Qu’elle soit fulgurante après un traumatisme ou sourde et installée depuis des années, la douleur est le premier motif de consultation médicale. Pour la combattre, la médecine dispose d’une arme maîtresse : les analgésiques. Derrière ce terme scientifique se cachent nos compagnons de pharmacie les plus courants, de la simple aspirine à la puissante morphine.
Analgésique ou antalgique : quelles différences ?
Dans le langage courant, les deux termes sont souvent employés comme des synonymes parfaits. Pourtant, les puristes de la médecine y voient une subtile nuance de mécanisme :
L’antalgique a pour vocation de diminuer la douleur. Il atténue la sensation douloureuse sans nécessairement en bloquer la transmission.
L’analgésique va plus loin : il vise à abolir ou éliminer la douleur. Il agit directement sur le système nerveux central ou périphérique pour couper le signal d’alarme.
En pratique : Aujourd’hui, la frontière est poreuse. L’Organisation Mondiale de la Santé (OMS) utilise d’ailleurs une classification unique pour ces molécules, indispensables à la prise en charge du patient.
La classification OMS : Les 3 paliers de la douleur
Pour guider les professionnels de santé, l’OMS a structuré les antidouleurs en trois niveaux d’intensité croissante.
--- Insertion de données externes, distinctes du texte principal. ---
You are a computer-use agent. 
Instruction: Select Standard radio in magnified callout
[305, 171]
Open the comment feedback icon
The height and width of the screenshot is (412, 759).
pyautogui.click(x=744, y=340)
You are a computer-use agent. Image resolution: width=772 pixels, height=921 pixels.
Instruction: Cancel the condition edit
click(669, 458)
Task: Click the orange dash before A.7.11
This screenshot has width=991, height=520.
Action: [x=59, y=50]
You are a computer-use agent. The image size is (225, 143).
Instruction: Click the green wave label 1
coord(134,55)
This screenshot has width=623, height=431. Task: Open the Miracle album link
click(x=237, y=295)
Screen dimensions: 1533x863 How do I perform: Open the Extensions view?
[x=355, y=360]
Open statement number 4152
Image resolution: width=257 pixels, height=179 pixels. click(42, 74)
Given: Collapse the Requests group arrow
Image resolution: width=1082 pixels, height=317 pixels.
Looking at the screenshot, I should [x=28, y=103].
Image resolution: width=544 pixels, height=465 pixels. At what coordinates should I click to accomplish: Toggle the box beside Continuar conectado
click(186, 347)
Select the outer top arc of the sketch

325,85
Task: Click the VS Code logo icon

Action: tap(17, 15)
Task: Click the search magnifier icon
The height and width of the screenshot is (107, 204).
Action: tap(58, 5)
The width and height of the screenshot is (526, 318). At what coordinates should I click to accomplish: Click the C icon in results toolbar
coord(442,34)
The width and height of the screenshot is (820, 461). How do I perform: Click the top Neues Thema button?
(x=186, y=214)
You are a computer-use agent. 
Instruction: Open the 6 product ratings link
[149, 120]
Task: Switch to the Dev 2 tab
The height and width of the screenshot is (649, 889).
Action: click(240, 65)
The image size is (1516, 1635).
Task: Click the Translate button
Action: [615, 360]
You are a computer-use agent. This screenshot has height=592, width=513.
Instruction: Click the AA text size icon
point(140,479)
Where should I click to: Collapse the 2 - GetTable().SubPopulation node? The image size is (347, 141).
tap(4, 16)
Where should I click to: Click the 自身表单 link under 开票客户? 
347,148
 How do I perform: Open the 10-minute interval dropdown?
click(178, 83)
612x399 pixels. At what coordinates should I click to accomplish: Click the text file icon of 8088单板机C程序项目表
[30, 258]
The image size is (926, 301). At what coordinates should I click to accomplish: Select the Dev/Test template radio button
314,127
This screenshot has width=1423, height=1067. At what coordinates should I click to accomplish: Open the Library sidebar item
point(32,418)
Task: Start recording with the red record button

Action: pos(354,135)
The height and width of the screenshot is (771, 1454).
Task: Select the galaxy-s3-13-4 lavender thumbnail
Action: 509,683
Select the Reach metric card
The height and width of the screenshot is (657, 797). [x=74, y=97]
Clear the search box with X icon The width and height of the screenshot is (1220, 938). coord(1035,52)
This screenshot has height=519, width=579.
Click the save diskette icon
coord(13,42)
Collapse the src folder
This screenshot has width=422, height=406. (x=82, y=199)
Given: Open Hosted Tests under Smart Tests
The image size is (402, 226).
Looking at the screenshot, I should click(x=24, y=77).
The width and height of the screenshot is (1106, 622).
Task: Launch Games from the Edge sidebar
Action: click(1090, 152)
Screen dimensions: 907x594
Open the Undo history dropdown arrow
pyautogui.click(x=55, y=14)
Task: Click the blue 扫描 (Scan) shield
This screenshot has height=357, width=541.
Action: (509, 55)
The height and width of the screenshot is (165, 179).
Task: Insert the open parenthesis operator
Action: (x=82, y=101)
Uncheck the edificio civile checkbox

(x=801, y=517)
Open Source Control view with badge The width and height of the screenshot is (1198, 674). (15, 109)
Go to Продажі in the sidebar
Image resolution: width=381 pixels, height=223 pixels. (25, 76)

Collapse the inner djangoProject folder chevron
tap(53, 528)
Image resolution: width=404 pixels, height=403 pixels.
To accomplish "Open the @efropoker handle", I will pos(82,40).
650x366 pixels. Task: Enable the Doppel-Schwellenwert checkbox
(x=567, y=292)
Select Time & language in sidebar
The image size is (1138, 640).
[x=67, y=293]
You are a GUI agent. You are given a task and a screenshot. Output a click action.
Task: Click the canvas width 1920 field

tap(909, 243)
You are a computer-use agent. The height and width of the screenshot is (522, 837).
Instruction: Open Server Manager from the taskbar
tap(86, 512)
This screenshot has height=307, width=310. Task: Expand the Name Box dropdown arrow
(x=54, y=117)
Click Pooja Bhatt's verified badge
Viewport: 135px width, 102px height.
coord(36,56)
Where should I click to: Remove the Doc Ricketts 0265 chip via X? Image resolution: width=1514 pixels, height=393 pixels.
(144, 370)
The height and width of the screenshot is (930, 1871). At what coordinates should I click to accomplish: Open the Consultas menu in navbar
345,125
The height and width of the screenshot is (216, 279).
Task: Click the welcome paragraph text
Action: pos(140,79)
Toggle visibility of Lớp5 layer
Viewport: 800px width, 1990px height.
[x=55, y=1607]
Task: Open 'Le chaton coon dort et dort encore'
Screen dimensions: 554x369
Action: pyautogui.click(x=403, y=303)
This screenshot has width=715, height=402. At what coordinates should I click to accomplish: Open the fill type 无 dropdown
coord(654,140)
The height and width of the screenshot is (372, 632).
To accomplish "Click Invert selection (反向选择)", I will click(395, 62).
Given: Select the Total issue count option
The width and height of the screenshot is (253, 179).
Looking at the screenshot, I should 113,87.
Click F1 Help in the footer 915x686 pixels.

On n’utilise pas un bazooka pour chasser une mouche : le choix dépend strictement de la sévérité du mal.
Palier Type de douleur Mode d’action Exemples de médicaments
Palier 1 Douleurs légères à modérées Action périphérique (au niveau de la zone douloureuse) Paracétamol, Aspirine, Ibuprofène (AINS)
Palier 2 Douleurs modérées à intenses Opioïdes faibles (action sur le système nerveux central) Codéine, Tramadol, Poudre d’opium
Palier 3 Douleurs intenses à sévères / rebelles Opioïdes forts (action centrale majeure) Morphine, Fentanyl, Oxycodone
Les analgésiques interviennent sur deux grands fronts :
1. Les douleurs aiguës
Ce sont des douleurs vives, soudaines, mais généralement temporaires. Elles font office de signal d’alarme pour l’organisme.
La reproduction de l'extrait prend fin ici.